__Data section__
####################
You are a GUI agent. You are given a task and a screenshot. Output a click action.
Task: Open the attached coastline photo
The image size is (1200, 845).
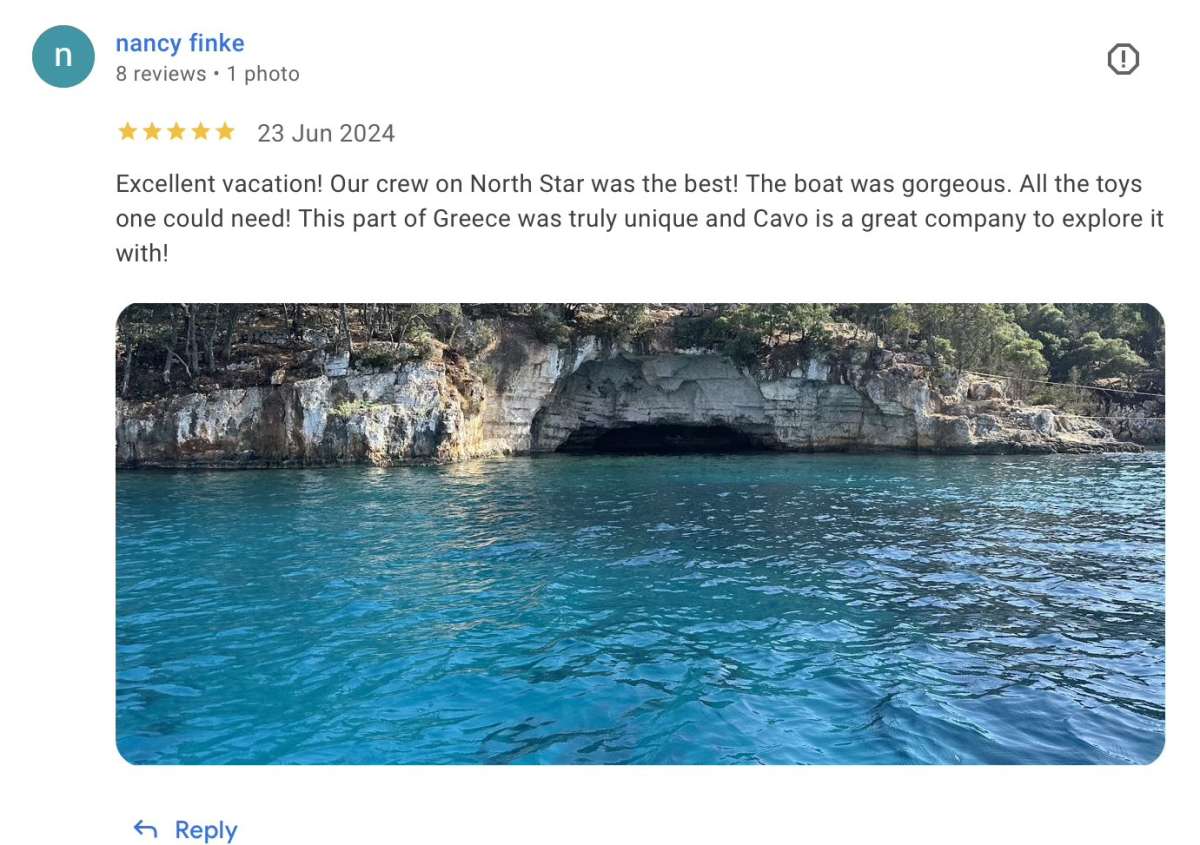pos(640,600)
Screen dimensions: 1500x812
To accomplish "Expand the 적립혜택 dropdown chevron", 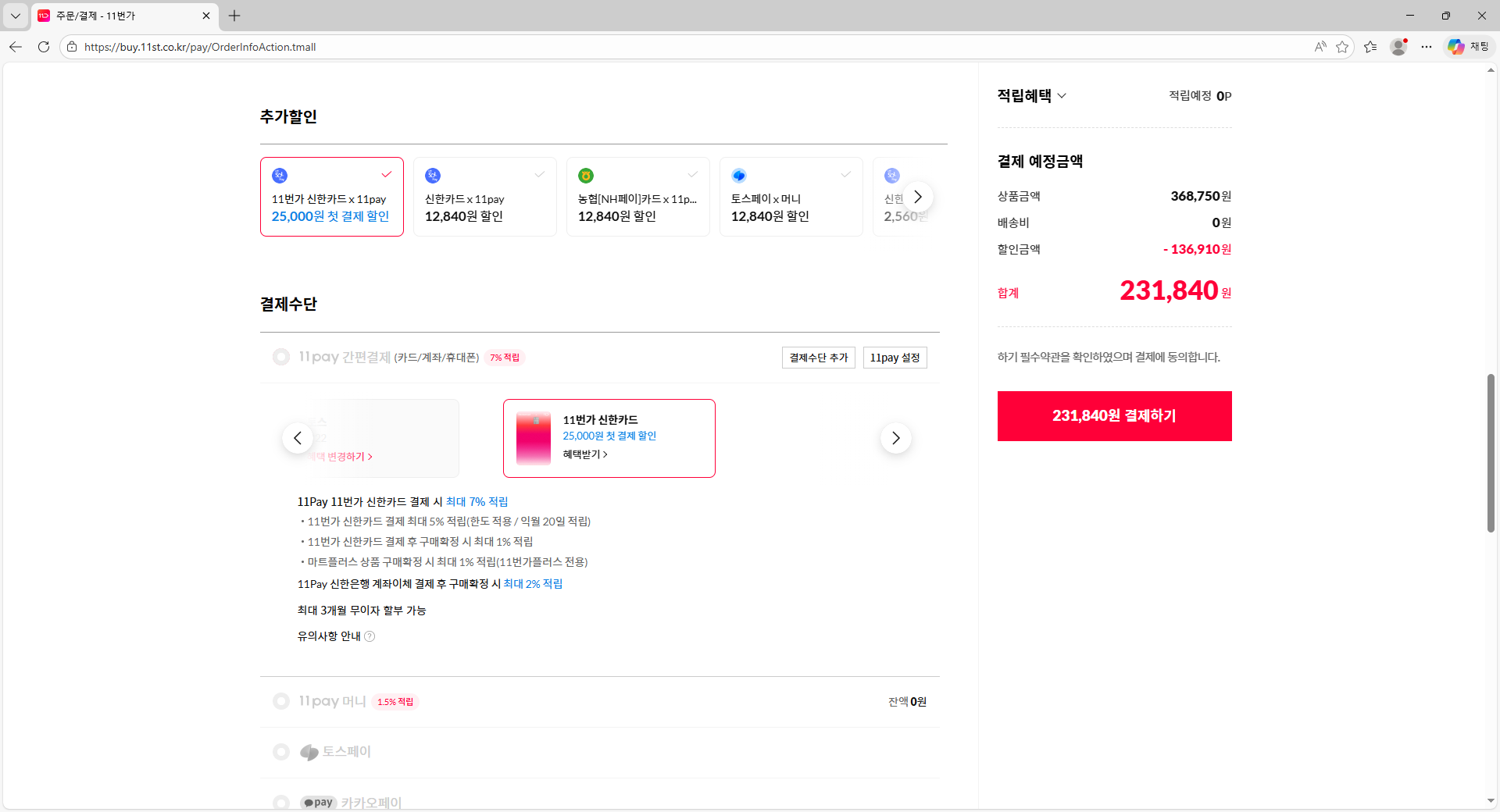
####################
Reproduce the data above line for line, excluding every picture.

__Exercise result__
You are a GUI agent. You are given a task and a screenshot. Output a click action.
Task: Open the attached coastline photo
The image size is (1200, 845).
pos(640,600)
Screen dimensions: 1500x812
To accomplish "Expand the 적립혜택 dropdown chevron", 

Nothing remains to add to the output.